=== Tekst źródłowy ===
···

Skocz do zawartości

Filozoficzne rozkminy skromnego pisarza z internetu


Trahall

Czy lubisz pisać?  

12 użytkowników zagłosowało

  1. 1. Czy lubisz pisać

    • No ba! Jeszcze jak!
    • Tak, raz na jakiś czas, coś skrobnę
    • Bardzo rzadko, ale owszem.
    • Nie lubię pisać
      0
    • Zabieraj ode mnie tą klawiaturę! Nienawidze pisać!
      0


Recommended Posts

"Nie jestem statystycznym Polakiem, lubię czytać książki"

···

=== Treść zadania 1 ===
Z wierszy podanych poniżej przepisz jako listę JSON napisów linie od tej, która zawiera "What do you see at coordinates (225, 129)", do tej, która zawiera "pyautogui.click(x=34, y=858)", włącznie z obiema. Każda linia to osobny napis, a puste linie pomiń.

···

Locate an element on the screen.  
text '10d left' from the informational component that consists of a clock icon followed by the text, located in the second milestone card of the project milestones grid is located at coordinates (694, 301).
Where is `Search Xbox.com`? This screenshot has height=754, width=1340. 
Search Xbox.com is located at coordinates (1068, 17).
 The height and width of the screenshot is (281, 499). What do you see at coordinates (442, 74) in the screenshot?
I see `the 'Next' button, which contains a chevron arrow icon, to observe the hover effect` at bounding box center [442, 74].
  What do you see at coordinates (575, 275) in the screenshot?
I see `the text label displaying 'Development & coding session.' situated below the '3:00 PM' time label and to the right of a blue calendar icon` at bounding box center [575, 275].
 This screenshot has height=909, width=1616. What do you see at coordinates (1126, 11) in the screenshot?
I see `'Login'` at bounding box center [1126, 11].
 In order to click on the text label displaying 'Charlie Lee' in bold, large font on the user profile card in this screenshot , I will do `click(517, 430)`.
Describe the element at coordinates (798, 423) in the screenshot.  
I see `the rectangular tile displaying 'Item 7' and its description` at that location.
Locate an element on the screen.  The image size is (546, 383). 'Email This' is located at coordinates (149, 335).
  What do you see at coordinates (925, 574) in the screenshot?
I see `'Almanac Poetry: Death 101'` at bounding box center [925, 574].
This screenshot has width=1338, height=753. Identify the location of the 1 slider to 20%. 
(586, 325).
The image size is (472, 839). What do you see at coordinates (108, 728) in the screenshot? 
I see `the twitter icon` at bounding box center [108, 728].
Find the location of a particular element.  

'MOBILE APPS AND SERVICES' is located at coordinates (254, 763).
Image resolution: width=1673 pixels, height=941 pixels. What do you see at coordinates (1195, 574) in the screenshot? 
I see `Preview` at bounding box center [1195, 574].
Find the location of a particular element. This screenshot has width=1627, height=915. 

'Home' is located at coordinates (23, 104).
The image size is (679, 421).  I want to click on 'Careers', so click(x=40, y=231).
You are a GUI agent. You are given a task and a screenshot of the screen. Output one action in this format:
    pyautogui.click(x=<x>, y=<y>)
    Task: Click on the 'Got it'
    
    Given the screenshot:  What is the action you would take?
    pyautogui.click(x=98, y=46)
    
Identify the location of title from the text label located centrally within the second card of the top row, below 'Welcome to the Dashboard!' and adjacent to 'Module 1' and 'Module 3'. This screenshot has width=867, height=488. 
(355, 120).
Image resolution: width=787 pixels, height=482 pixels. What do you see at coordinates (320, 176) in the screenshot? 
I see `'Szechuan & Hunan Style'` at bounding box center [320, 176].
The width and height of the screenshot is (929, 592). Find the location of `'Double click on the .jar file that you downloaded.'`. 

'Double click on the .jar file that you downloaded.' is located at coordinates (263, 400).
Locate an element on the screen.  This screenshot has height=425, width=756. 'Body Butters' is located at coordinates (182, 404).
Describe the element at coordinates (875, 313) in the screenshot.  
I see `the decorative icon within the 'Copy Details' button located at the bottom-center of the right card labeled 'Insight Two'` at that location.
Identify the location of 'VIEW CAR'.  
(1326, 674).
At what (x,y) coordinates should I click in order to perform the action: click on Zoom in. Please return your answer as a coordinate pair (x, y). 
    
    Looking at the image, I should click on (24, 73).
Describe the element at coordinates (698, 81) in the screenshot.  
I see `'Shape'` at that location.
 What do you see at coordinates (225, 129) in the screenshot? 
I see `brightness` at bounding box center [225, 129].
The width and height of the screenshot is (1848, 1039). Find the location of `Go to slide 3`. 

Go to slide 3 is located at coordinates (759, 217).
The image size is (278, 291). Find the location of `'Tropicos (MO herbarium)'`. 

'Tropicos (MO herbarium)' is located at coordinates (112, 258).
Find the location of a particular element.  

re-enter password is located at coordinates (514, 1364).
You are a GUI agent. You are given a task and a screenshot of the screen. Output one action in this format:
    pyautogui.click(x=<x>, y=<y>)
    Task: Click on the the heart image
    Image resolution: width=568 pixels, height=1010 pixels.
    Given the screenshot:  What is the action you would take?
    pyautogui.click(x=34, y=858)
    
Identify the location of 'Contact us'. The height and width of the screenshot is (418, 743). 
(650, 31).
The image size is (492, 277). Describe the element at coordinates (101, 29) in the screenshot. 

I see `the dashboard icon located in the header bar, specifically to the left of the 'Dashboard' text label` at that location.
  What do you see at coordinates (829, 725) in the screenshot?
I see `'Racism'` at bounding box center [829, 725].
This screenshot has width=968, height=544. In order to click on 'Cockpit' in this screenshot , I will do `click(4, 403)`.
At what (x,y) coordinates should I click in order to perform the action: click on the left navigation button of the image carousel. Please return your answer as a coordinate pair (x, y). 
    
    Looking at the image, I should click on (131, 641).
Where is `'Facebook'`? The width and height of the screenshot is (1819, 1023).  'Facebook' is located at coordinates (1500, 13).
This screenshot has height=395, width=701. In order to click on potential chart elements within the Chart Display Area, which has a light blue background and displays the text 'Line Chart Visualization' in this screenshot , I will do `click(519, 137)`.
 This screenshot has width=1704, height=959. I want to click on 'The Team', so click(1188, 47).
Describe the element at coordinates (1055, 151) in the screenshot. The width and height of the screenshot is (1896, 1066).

···

=== Treść zadania 2 ===
Ilu użytkowników zagłosowało w ankiecie z tekstu źródłowego?

=== Rozwiązanie zadania 1 ===
[
  " What do you see at coordinates (225, 129) in the screenshot? ",
  "I see `brightness` at bounding box center [225, 129].",
  "The width and height of the screenshot is (1848, 1039). Find the location of `Go to slide 3`. ",
  "Go to slide 3 is located at coordinates (759, 217).",
  "The image size is (278, 291). Find the location of `'Tropicos (MO herbarium)'`. ",
  "'Tropicos (MO herbarium)' is located at coordinates (112, 258).",
  "Find the location of a particular element.  ",
  "re-enter password is located at coordinates (514, 1364).",
  "You are a GUI agent. You are given a task and a screenshot of the screen. Output one action in this format:",
  "    pyautogui.click(x=<x>, y=<y>)",
  "    Task: Click on the the heart image",
  "    Image resolution: width=568 pixels, height=1010 pixels.",
  "    Given the screenshot:  What is the action you would take?",
  "    pyautogui.click(x=34, y=858)"
]

=== Rozwiązanie zadania 2 ===
Zagłosowało 12 użytkowników.